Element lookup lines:
────

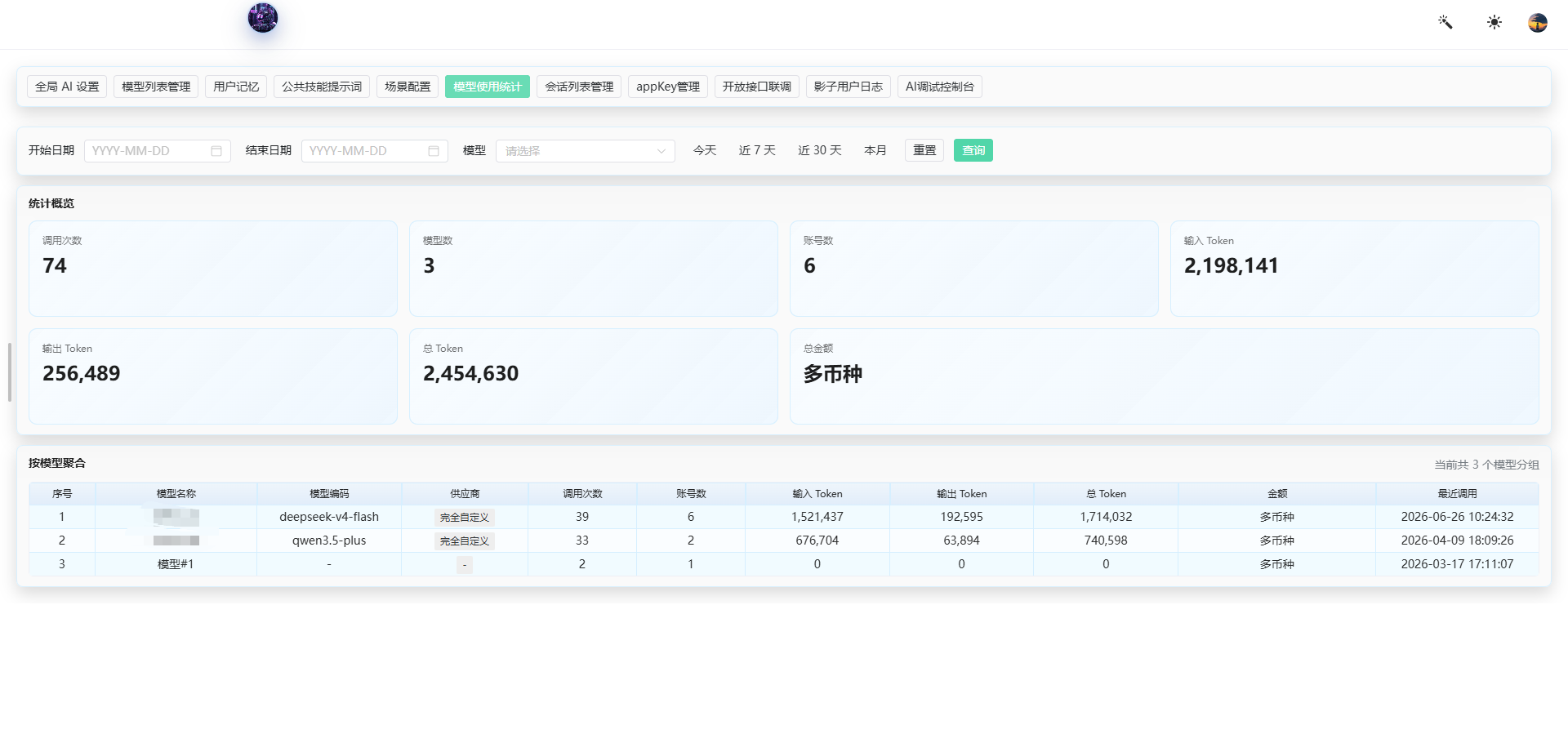Click the 重置 button
This screenshot has width=1568, height=743.
pyautogui.click(x=924, y=150)
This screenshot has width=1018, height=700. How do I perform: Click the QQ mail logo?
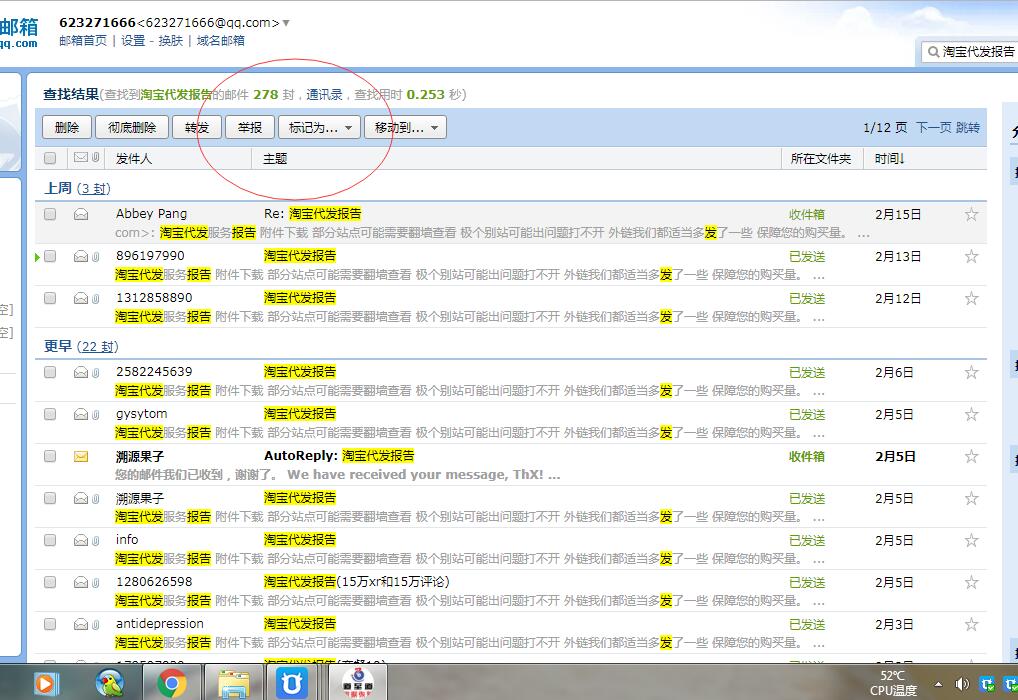(22, 28)
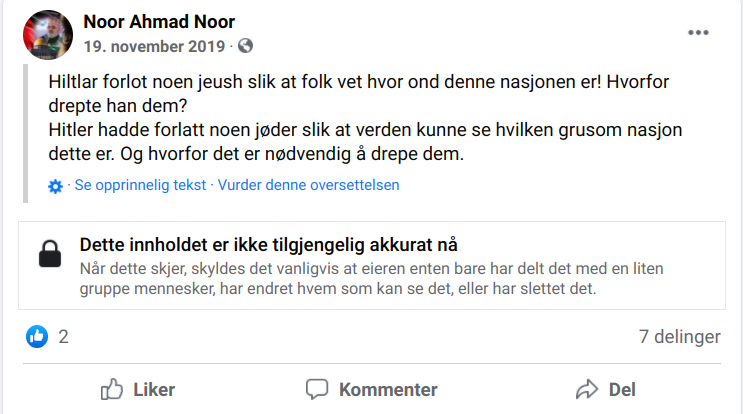Click the speech bubble icon next to Kommenter

[x=317, y=389]
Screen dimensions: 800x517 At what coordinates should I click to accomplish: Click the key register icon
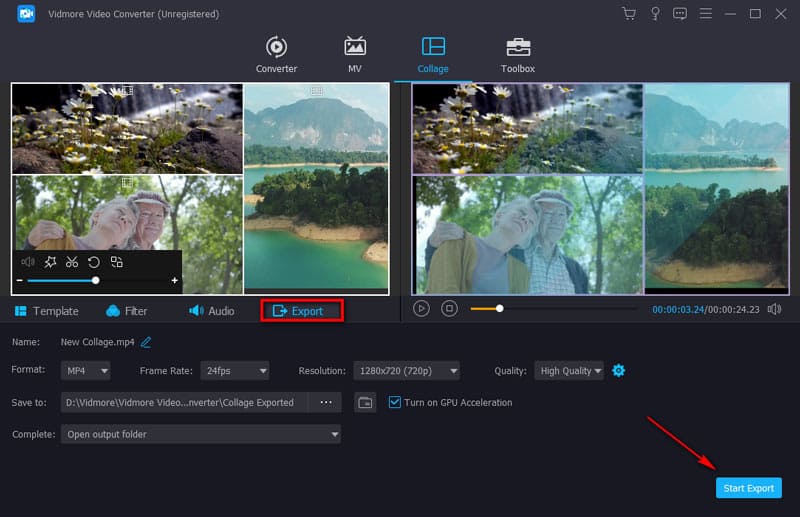pos(654,14)
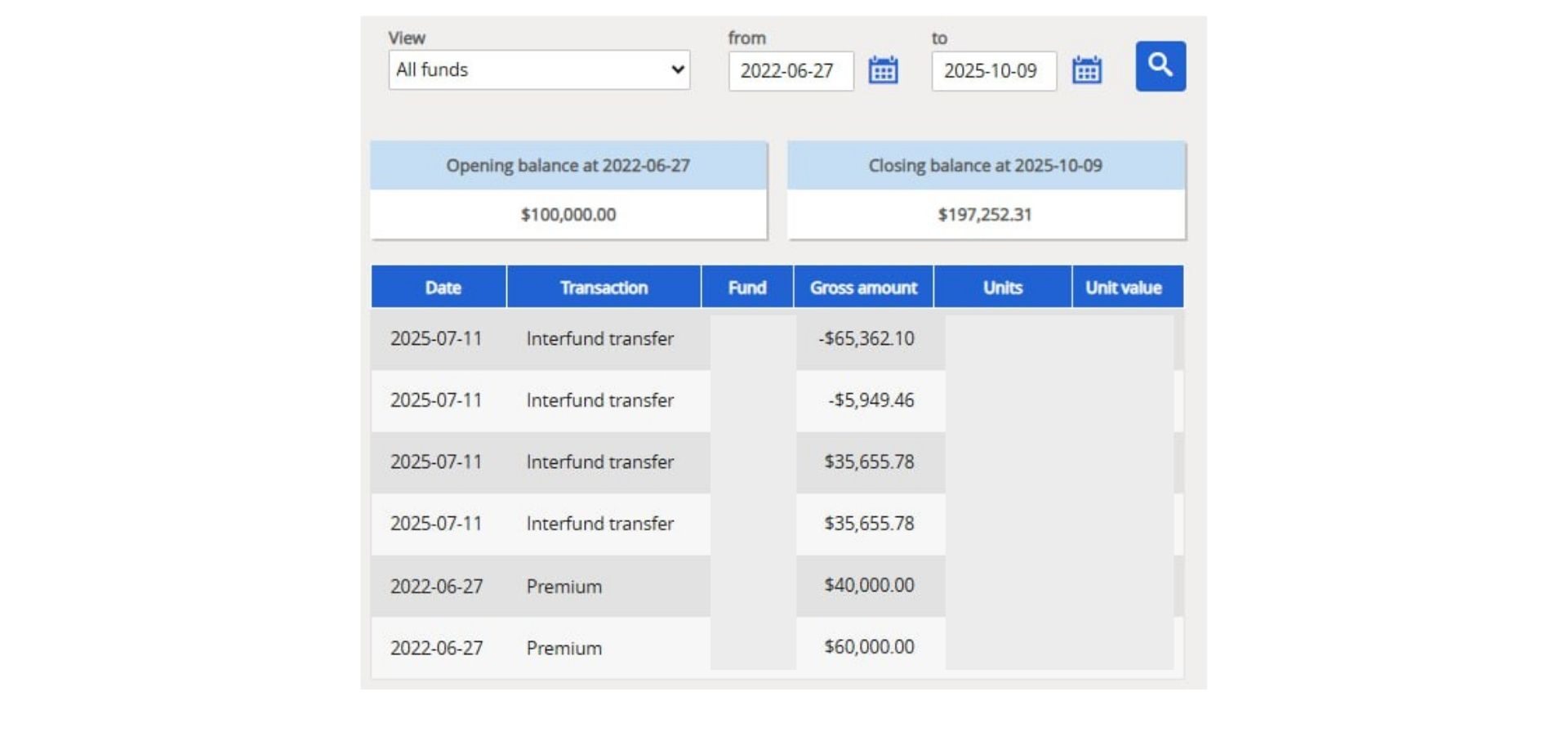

────

WHAT YOU NEED TO DO: Turn the lines above into a numbered list, skipping any blank lines. Leave the pictures out.

WRITTEN ANSWER:
1. Click the 重置 button
2. This screenshot has width=1568, height=743.
3. pyautogui.click(x=924, y=150)
4. This screenshot has width=1018, height=700. How do I perform: Click the QQ mail logo?
5. (22, 28)
6. Click the speech bubble icon next to Kommenter
7. [x=317, y=389]
8. Screen dimensions: 800x517 At what coordinates should I click to accomplish: Click the key register icon
9. pos(654,14)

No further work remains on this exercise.